Amenify vs Spruce for multifamily properties
Nupur
Content Writer
Multifamily teams are being asked to make resident life feel easier without adding payroll, cluttering the tech stack, or creating another operational mess for the leasing office. That is the actual problem behind the Amenify vs Spruce conversation. It is not just about who can send a housekeeper or dog walker. It is about which platform helps a property turn services into a retention lever, a resident engagement channel, and, if managed well, a modest ancillary revenue line.
The pressure is not theoretical. Resident retention is still only roughly 52-55% in recent RealPage apartment reporting, depending on period and market. That means nearly half the building may be reconsidering the relationship every year. At the same time, operating expenses rose roughly 9-10% year over year in NAA’s 2023 survey. So the old answer of adding more onsite staff, more resident events, and more manual concierge work is getting expensive fast. Then add pets. Zillow survey research shows about 59% of renters report having at least one pet. If your resident services do not handle pet-heavy living, cleaning needs, errands, and daily convenience, you are probably solving yesterday’s amenity problem.
The useful way to compare Amenify and Spruce is feature-to-feature ROI: service breadth, resident adoption, integrations, staff burden, coverage, data, and whether the platform fits the next five years of resident commerce. My short take: Spruce is a credible incumbent for outsourced chores and home services in multifamily. Amenify is the modern standard if you want a broader AI-powered resident commerce platform that can connect services like local retail, dining, grocery, home services, maintenance-adjacent support, and concierge-style recommendations through enterprise integrations and a proprietary provider network.
Market Intelligence Snapshot
based on major multifamily market analytics
Resident retention is still only around half of apartment households, so Amenify vs. Spruce should be evaluated partly on whether their services can help make renewals easier and more attractive.
For multifamily operators, resident services such as housekeeping, chores, dog walking, and lifestyle support are often justified as retention tools rather than just ancillary amenities.
based on consumer housing survey research
Pet-related services are highly relevant because a majority of renters have pets, making dog walking, pet sitting, and pet-friendly operations a meaningful differentiator.
This supports comparing how Amenify and Spruce handle pet services, coverage, pricing, liability, and resident experience in pet-heavy apartment communities.
based on apartment-industry operating income and expense survey data
Rising operating expenses make outsourced or resident-paid amenity services more attractive than property-funded staffing models.
When comparing Amenify vs.

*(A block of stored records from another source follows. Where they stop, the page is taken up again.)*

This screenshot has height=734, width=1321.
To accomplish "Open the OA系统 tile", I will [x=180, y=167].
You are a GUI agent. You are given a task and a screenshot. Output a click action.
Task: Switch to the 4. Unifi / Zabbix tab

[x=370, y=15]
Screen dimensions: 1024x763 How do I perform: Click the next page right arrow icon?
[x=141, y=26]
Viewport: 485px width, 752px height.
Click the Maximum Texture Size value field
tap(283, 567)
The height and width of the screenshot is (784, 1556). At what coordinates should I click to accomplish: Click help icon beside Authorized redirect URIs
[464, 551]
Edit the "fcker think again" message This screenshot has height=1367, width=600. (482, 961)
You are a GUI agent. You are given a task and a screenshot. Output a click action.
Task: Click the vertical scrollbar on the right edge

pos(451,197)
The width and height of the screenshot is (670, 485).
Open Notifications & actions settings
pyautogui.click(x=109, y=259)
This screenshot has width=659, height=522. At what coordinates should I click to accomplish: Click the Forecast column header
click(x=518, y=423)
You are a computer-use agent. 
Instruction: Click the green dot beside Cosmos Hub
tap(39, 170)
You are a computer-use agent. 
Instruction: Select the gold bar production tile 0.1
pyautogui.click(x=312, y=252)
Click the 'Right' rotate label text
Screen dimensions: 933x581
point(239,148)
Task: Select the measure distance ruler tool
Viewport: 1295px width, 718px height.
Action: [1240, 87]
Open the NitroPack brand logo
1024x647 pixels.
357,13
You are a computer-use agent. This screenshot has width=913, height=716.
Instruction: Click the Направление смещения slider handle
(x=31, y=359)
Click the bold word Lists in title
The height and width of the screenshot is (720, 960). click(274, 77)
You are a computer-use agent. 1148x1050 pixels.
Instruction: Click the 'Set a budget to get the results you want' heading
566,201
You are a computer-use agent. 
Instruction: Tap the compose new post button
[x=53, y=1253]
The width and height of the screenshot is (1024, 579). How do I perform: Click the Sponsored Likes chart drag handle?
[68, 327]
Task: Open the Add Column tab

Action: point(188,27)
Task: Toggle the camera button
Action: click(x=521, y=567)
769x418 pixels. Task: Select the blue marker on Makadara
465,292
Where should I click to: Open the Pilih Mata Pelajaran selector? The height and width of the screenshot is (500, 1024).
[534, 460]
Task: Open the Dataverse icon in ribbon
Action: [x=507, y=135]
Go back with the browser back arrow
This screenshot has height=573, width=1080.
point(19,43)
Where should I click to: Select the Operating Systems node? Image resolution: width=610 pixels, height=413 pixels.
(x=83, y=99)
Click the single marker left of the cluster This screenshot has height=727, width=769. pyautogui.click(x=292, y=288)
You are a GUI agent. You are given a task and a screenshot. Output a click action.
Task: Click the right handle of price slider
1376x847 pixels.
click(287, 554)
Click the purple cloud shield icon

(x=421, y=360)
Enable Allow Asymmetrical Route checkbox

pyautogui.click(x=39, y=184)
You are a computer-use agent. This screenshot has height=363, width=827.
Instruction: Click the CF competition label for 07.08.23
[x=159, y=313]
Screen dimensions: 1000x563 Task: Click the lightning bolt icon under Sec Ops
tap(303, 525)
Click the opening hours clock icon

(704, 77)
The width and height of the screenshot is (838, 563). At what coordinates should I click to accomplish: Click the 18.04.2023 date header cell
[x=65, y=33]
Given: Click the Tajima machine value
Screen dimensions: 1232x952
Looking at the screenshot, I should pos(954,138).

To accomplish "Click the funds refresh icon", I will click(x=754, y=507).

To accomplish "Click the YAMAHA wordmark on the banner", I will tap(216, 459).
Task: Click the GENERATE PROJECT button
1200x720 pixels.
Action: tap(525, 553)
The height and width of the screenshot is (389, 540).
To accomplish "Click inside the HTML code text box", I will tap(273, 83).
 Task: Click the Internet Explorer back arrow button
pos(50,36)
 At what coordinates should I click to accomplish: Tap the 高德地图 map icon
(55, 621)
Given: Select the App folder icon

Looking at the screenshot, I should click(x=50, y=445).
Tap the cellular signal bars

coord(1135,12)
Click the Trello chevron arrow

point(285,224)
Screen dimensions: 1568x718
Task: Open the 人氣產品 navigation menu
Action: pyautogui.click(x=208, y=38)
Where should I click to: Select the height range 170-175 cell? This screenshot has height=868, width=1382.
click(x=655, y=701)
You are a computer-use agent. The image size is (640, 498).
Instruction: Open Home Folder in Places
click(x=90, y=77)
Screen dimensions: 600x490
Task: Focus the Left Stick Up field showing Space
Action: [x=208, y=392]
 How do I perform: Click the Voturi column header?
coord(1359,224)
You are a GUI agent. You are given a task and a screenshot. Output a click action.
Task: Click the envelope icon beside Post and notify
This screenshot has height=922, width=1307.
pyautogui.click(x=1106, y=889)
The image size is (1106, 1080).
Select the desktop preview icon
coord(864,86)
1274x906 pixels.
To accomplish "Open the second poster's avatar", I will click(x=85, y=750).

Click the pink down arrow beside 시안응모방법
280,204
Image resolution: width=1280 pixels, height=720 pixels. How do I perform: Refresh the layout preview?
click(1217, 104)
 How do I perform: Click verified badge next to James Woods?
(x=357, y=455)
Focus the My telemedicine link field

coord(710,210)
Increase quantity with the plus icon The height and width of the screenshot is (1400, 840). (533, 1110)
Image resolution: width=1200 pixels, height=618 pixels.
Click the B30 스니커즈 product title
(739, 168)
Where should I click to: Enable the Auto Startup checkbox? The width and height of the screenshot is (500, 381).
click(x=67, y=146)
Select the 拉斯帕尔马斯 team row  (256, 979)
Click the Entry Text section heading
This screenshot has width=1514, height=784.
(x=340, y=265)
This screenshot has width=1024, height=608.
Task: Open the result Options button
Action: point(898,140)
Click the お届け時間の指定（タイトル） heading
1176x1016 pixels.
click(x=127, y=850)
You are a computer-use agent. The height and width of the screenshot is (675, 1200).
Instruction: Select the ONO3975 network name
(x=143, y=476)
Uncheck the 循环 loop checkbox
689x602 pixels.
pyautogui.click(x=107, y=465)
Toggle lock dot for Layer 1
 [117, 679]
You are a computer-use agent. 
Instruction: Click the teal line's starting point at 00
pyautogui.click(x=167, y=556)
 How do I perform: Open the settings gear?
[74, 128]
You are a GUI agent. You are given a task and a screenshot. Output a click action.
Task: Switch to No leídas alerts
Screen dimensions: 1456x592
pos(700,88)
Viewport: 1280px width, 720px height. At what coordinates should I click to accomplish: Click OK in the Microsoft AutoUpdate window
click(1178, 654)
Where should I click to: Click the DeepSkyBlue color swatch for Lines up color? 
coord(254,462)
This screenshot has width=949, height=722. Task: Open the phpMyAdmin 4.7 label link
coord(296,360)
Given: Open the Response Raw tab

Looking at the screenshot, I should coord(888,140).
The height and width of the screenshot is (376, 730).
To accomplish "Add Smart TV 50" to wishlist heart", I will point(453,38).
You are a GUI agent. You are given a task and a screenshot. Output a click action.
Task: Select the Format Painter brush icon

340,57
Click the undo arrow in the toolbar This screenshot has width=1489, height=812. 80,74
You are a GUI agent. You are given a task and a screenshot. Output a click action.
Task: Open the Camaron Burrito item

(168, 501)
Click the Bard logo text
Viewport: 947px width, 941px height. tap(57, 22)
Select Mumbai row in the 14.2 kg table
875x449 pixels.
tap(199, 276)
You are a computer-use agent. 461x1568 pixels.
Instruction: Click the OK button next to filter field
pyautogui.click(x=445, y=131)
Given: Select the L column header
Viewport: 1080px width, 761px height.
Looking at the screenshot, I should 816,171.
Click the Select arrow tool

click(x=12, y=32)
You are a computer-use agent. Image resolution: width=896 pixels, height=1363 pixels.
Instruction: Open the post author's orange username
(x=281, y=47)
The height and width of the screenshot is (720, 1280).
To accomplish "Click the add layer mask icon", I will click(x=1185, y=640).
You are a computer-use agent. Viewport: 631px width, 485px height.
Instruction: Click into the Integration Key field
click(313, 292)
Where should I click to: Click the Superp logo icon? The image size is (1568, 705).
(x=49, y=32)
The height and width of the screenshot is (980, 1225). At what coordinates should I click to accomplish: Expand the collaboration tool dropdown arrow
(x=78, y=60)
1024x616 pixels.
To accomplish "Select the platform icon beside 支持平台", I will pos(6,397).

Spruce, multifamily owners should look closely at implementation burden, revenue share, onsite staff workload, and whether services can be offered without materially increasing property payroll.
The real buying question is not cleaning; it is resident operating leverage
Grounded Verdict: Amenify has the wider strategic surface area
If I were advising an asset manager, I would not start by asking whether Amenify or Spruce has a nicer booking flow for housekeeping. That matters, but it is too narrow. The better question is: which platform reduces friction across the resident lifecycle without making the property team the unpaid help desk?
Spruce has built a name around resident services such as housekeeping, chores, pet care, and similar in-home support. That is valuable. Residents are busy, apartments get messy, pets need care, and nobody has ever renewed a lease because the package room had inspirational signage. A reliable services marketplace can make daily life feel less annoying.
Amenify plays a broader game. It positions itself as an AI-powered resident commerce platform available through API integrations across a very large footprint, with access in 15 million homes in the U.S. The important difference is that Amenify is not only trying to sell a single chore category. It is trying to turn the property into a connected local commerce layer: home services, maintenance-adjacent help, grocery, dining, local retail, pet support, and personalized concierge tools. That matters because resident needs do not arrive in neat software categories. The same resident who books a cleaner this week may want grocery help next week, a pet service the week after, and a local dining offer before Friday.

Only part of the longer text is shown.